Security Analysis

Why MCP Is Dangerous

The Model Context Protocol connects AI agents to external tools. Without governance, it's an open door to credential exposure, supply chain attacks, and data exfiltration.

What MCP Is

MCP (Model Context Protocol) is a standard that connects AI coding agents to external tools and data sources — databases, file systems, APIs, search engines, and more. It's powerful. It's also ungoverned by default.

When you connect a Claude Code session to an MCP server, you're granting that server access to your agent's execution context. Without capability manifests, context isolation, or supply chain verification, any MCP server can access anything the agent can access.

Credential Exposure

CRITICAL

MCP servers can request file system access and read .env files containing API keys, database credentials, and authentication tokens. No default isolation exists.

Real-world example

Documented: AWS access keys, Stripe API keys, and database credentials exposed to an unverified third-party MCP server in under 60 seconds.

Supply Chain Attacks

CRITICAL

MCP servers are installed from npm or GitHub with no capability manifest validation. A malicious server package can silently exfiltrate data or inject code.

Real-world example

Any npm package with an MCP interface can request arbitrary tool access. No registry of verified MCP servers exists.

Context Injection & Tool Poisoning

HIGH

MCP tools can inject content into the agent's context window through tool poisoning — hiding malicious instructions in tool descriptions or return values. This can override system prompts and bias model behavior.

Real-world example

A tool server returning carefully crafted content can influence the agent's subsequent reasoning and code generation. This is the MCP equivalent of prompt injection.

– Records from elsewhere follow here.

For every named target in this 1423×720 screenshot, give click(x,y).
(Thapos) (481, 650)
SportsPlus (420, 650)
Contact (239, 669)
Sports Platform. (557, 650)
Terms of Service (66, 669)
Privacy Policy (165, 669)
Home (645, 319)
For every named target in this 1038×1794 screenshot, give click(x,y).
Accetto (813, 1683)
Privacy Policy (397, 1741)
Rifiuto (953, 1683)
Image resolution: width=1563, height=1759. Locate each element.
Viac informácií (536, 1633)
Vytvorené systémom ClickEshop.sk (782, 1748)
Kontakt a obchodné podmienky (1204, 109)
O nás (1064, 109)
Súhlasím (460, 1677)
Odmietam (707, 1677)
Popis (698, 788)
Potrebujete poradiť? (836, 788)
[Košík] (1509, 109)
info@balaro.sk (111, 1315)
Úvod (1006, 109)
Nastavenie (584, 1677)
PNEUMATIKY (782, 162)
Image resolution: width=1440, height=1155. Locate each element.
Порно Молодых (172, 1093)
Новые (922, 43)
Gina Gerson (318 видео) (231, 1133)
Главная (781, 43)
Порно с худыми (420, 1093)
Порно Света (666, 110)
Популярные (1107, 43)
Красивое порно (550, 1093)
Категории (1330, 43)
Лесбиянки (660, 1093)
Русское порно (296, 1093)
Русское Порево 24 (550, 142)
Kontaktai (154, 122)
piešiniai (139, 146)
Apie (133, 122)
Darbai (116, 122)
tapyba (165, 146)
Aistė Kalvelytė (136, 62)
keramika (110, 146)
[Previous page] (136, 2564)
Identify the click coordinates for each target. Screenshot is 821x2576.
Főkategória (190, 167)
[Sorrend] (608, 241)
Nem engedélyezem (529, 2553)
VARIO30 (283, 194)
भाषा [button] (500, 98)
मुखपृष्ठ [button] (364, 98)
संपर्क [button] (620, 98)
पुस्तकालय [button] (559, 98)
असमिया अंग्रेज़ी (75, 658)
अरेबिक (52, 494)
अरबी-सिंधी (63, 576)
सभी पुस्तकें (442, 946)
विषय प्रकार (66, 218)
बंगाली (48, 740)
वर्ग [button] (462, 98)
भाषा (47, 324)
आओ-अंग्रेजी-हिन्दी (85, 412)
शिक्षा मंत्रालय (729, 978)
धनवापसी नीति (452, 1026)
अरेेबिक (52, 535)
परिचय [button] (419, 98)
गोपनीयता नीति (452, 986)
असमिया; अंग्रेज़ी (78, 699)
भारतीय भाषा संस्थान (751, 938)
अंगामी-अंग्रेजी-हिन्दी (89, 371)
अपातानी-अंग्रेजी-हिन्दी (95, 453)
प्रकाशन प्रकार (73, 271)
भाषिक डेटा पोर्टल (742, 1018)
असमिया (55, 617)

Confused Deputy & Over-Permissioning

HIGH

The confused deputy problem: MCP servers perform actions with their own (often elevated) privileges rather than the user's. Combined with default over-permissioning, agents get far more access than any task requires.

Real-world example

An MCP server with database access can execute arbitrary queries using its own credentials, bypassing the user's permission scope entirely.

Unrestricted File Access

HIGH

MCP tools that request filesystem access receive broad permissions. No default file-guard restricts which directories or files can be read or written.

Real-world example

An MCP server with filesystem access can read source code, configuration files, deployment scripts, and CI/CD secrets.

No Audit Trail

MEDIUM

MCP tool invocations are not comprehensively logged by default. Organizations cannot track what data was accessed, when, or by which server.

Real-world example

After a credential leak, there may be no audit trail to determine which MCP server accessed which files.

MCP Governance Containment

  • Capability Manifests — every MCP server must declare what it needs access to before connection
  • File Guards — block access to .env, credentials, and sensitive configuration paths
  • Context Isolation — MCP tool outputs are sandboxed, preventing context injection
  • Supply Chain Verification — verify server packages against a trusted registry before installation
  • Audit Trail — log every MCP tool invocation with timestamp, server ID, and data accessed
  • Scope Restriction — limit MCP access to project-specific directories only

Frequently Asked Questions

Should I stop using MCP entirely?
No. MCP is powerful infrastructure. But it needs governance. The solution is not to avoid MCP — it's to govern MCP access the same way you govern API access: with scoping, verification, and audit trails.
What is a confused deputy attack in MCP?
A confused deputy attack occurs when an MCP server performs actions using its own elevated privileges rather than the user's. Without least-privilege enforcement, the server can access databases, APIs, and files that the user never authorized. This is the most common form of MCP over-permissioning.
What is MCP tool poisoning?
Tool poisoning is when malicious instructions are hidden in MCP tool descriptions or response data. When the AI agent reads these descriptions, the hidden instructions override system prompts and redirect agent behavior — essentially an MCP-specific form of prompt injection.
Does Anthropic provide MCP security?
Anthropic provides the MCP protocol and some basic permission prompts. But there are no capability manifests, no file guards, no supply chain verification, and no comprehensive audit trails built into the default experience.
How quickly can credentials be exposed?
In documented incidents, credential exposure happened in under 60 seconds after MCP server connection. The server requested filesystem access, read .env, and the credentials were exposed with no warning.